_TASK DETAILS_
Update the material below by replacing every "GUI agent" with "screen assistant" and leaving all else unchanged.

Entries for finding words and elements

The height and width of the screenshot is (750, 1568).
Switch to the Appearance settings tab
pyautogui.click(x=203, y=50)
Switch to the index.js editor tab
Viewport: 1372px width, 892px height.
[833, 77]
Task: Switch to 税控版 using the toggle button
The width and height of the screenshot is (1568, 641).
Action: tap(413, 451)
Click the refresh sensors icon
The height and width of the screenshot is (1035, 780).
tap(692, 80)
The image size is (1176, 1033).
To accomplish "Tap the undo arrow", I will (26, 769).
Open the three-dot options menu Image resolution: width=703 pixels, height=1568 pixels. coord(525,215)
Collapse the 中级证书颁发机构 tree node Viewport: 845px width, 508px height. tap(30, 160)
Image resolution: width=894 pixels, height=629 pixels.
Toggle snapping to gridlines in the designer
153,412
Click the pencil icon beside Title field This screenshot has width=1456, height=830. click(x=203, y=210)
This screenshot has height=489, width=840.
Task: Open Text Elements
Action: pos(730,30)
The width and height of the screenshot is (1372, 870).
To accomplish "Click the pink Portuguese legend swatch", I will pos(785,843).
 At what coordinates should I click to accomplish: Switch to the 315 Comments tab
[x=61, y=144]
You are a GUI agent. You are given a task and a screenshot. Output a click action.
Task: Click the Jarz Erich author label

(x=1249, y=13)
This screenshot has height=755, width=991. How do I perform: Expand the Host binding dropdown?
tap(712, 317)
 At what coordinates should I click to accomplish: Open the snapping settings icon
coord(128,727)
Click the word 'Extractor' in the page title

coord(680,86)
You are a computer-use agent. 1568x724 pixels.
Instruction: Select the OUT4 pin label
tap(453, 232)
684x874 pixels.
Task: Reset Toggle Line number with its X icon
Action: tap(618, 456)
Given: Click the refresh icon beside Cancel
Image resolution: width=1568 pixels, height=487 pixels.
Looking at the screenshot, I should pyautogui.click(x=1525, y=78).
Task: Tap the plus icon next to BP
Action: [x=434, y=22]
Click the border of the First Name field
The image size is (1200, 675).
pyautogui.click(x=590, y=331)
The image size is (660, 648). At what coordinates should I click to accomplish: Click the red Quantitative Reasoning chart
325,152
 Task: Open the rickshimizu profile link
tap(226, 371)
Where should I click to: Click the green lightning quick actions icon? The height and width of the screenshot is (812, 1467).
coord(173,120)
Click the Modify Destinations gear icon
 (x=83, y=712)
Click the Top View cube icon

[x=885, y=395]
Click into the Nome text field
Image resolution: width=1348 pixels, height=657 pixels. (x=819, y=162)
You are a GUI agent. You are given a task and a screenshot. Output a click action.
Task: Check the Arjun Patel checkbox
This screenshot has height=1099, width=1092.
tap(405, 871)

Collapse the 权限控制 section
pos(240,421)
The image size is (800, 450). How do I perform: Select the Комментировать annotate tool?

_RESULT BELOW_
The height and width of the screenshot is (750, 1568).
Switch to the Appearance settings tab
pyautogui.click(x=203, y=50)
Switch to the index.js editor tab
Viewport: 1372px width, 892px height.
[833, 77]
Task: Switch to 税控版 using the toggle button
The width and height of the screenshot is (1568, 641).
Action: tap(413, 451)
Click the refresh sensors icon
The height and width of the screenshot is (1035, 780).
tap(692, 80)
The image size is (1176, 1033).
To accomplish "Tap the undo arrow", I will (26, 769).
Open the three-dot options menu Image resolution: width=703 pixels, height=1568 pixels. coord(525,215)
Collapse the 中级证书颁发机构 tree node Viewport: 845px width, 508px height. tap(30, 160)
Image resolution: width=894 pixels, height=629 pixels.
Toggle snapping to gridlines in the designer
153,412
Click the pencil icon beside Title field This screenshot has width=1456, height=830. click(x=203, y=210)
This screenshot has height=489, width=840.
Task: Open Text Elements
Action: pos(730,30)
The width and height of the screenshot is (1372, 870).
To accomplish "Click the pink Portuguese legend swatch", I will pos(785,843).
 At what coordinates should I click to accomplish: Switch to the 315 Comments tab
[x=61, y=144]
You are a screen assistant. You are given a task and a screenshot. Output a click action.
Task: Click the Jarz Erich author label

(x=1249, y=13)
This screenshot has height=755, width=991. How do I perform: Expand the Host binding dropdown?
tap(712, 317)
 At what coordinates should I click to accomplish: Open the snapping settings icon
coord(128,727)
Click the word 'Extractor' in the page title

coord(680,86)
You are a computer-use agent. 1568x724 pixels.
Instruction: Select the OUT4 pin label
tap(453, 232)
684x874 pixels.
Task: Reset Toggle Line number with its X icon
Action: tap(618, 456)
Given: Click the refresh icon beside Cancel
Image resolution: width=1568 pixels, height=487 pixels.
Looking at the screenshot, I should pyautogui.click(x=1525, y=78).
Task: Tap the plus icon next to BP
Action: [x=434, y=22]
Click the border of the First Name field
The image size is (1200, 675).
pyautogui.click(x=590, y=331)
The image size is (660, 648). At what coordinates should I click to accomplish: Click the red Quantitative Reasoning chart
325,152
 Task: Open the rickshimizu profile link
tap(226, 371)
Where should I click to: Click the green lightning quick actions icon? The height and width of the screenshot is (812, 1467).
coord(173,120)
Click the Modify Destinations gear icon
 (x=83, y=712)
Click the Top View cube icon

[x=885, y=395]
Click into the Nome text field
Image resolution: width=1348 pixels, height=657 pixels. (x=819, y=162)
You are a screen assistant. You are given a task and a screenshot. Output a click action.
Task: Check the Arjun Patel checkbox
This screenshot has height=1099, width=1092.
tap(405, 871)

Collapse the 权限控制 section
pos(240,421)
The image size is (800, 450). How do I perform: Select the Комментировать annotate tool?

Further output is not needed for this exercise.